TO DO
Below is a block of entries; repeat exactly the lines starting at the line that contains "Task: Click the right arrow after Unlocks" and ending at the line that contains "Focus the Rechercher", both included.

┏━━

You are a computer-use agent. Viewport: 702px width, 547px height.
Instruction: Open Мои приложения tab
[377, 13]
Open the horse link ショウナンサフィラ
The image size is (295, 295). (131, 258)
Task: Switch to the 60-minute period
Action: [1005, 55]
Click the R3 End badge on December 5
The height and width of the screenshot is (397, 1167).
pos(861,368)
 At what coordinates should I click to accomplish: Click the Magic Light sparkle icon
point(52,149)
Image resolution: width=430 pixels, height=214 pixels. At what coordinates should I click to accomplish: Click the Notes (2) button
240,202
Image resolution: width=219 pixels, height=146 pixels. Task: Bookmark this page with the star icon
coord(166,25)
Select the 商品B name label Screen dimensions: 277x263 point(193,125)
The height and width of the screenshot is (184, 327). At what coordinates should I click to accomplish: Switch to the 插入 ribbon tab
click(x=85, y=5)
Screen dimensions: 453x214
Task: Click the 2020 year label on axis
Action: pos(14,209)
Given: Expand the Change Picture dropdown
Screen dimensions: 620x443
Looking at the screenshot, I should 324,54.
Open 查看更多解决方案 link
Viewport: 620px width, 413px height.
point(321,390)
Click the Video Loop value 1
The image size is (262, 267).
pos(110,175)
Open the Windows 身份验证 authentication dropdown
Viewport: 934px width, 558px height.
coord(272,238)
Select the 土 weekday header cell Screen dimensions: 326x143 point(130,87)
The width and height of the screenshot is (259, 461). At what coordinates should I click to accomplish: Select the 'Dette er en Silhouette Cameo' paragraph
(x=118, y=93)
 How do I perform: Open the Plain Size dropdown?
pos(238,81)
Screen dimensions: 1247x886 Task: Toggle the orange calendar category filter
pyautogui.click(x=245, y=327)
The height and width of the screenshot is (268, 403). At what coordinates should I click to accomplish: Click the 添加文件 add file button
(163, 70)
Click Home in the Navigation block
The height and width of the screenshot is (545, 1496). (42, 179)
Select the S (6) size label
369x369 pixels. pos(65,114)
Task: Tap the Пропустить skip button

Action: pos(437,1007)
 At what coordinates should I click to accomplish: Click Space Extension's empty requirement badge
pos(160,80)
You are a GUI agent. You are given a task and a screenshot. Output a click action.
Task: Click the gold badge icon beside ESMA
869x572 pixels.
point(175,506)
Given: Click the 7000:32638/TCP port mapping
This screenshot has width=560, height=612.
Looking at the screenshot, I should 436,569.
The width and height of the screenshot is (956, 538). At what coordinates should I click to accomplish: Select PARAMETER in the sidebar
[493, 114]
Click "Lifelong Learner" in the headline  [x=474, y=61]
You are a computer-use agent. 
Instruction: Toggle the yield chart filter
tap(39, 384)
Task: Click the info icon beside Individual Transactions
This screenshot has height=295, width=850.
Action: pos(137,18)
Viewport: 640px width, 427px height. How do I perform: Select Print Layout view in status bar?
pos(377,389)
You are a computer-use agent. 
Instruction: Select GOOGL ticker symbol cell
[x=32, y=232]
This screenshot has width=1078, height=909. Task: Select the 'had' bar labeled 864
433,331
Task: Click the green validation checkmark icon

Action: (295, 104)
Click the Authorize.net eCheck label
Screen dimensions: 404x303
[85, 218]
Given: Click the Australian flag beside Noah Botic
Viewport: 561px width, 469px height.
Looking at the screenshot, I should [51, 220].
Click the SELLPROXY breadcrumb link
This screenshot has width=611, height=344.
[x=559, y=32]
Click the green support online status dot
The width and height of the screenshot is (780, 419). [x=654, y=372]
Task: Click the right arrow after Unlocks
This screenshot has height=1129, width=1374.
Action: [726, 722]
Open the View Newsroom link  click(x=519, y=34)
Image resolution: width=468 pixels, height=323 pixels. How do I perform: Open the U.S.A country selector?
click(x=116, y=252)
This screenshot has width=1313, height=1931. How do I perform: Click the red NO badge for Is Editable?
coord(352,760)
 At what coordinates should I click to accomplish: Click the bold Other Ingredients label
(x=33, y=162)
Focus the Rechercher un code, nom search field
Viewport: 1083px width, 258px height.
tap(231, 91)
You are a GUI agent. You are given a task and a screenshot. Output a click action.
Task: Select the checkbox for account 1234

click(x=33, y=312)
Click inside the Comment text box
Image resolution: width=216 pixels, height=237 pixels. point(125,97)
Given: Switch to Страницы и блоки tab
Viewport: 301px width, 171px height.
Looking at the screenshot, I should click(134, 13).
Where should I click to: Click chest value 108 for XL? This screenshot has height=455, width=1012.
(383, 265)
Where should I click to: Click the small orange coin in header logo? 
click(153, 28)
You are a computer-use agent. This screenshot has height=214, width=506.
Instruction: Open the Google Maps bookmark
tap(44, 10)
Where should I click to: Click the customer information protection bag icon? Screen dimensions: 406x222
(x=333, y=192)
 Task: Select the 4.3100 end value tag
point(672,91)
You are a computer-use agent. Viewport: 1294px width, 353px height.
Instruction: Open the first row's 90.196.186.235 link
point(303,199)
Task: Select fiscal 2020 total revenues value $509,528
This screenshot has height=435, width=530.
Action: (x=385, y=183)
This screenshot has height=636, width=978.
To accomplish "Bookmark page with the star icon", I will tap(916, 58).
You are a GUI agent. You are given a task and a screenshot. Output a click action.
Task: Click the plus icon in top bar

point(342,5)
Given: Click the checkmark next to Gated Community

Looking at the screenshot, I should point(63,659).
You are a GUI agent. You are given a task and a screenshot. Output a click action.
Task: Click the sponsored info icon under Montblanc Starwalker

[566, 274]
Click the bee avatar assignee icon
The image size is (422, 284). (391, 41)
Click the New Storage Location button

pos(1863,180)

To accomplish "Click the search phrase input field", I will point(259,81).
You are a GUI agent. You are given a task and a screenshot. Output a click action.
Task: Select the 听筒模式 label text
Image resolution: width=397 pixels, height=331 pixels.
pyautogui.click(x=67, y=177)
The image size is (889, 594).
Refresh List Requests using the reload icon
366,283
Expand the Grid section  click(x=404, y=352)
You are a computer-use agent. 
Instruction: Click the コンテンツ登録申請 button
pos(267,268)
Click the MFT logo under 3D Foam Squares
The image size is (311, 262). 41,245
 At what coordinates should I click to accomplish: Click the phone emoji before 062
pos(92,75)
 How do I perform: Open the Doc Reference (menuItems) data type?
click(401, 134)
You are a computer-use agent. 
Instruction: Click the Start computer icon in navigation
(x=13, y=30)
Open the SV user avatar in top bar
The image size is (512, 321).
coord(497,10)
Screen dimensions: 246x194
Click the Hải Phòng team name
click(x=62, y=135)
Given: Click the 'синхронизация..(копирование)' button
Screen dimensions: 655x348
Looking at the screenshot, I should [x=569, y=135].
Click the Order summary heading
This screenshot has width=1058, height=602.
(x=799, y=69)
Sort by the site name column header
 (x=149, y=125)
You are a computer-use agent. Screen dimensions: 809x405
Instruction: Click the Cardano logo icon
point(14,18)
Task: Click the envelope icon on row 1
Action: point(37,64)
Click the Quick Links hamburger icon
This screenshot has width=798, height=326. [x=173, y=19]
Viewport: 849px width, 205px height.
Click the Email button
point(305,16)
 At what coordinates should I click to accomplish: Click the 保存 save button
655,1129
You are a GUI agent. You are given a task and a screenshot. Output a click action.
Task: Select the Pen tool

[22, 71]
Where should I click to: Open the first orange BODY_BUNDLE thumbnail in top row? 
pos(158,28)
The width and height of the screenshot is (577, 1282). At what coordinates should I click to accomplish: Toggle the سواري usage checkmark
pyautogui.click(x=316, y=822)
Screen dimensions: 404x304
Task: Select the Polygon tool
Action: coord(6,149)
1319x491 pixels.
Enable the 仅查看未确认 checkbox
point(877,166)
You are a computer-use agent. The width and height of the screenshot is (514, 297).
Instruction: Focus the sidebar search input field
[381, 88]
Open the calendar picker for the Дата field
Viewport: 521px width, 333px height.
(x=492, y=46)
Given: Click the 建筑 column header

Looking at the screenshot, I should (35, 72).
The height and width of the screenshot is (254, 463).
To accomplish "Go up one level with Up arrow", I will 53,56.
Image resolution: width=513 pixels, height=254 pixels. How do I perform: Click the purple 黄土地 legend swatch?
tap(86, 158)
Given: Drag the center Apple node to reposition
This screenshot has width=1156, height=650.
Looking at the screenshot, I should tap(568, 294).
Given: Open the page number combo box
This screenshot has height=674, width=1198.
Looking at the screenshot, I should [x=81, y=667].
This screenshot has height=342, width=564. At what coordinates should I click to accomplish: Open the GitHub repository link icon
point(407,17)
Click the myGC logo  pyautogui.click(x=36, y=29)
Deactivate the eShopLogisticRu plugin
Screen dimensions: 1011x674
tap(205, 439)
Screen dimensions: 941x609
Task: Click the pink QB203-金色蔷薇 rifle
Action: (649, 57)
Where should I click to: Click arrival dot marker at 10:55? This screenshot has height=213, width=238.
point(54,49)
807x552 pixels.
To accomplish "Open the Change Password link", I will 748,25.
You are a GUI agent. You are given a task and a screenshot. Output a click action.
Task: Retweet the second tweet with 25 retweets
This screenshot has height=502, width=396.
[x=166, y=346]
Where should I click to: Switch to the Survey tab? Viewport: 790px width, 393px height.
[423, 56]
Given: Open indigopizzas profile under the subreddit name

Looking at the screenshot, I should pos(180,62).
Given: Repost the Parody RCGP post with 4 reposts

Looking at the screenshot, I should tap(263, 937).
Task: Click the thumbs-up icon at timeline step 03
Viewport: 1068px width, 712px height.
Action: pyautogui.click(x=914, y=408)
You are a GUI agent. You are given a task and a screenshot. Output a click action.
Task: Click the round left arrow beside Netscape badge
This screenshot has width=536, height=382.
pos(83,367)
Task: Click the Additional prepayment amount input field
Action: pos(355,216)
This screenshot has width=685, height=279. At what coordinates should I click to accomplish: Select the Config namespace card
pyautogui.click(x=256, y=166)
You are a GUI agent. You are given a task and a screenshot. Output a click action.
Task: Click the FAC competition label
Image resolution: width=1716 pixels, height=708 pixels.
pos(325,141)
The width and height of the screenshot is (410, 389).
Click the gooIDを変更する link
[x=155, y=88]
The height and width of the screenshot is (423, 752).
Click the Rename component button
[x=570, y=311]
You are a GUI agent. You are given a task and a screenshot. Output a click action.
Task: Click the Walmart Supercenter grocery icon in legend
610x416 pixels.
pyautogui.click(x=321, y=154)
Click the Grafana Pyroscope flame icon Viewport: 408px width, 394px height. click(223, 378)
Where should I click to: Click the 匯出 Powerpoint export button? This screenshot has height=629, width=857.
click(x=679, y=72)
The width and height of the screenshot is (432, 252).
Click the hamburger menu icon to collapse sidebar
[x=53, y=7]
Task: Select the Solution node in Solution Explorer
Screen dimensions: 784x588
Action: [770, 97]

┗━━

WORKED SOLUTION
Task: Click the right arrow after Unlocks
This screenshot has height=1129, width=1374.
Action: [726, 722]
Open the View Newsroom link  click(x=519, y=34)
Image resolution: width=468 pixels, height=323 pixels. How do I perform: Open the U.S.A country selector?
click(x=116, y=252)
This screenshot has width=1313, height=1931. How do I perform: Click the red NO badge for Is Editable?
coord(352,760)
 At what coordinates should I click to accomplish: Click the bold Other Ingredients label
(x=33, y=162)
Focus the Rechercher un code, nom search field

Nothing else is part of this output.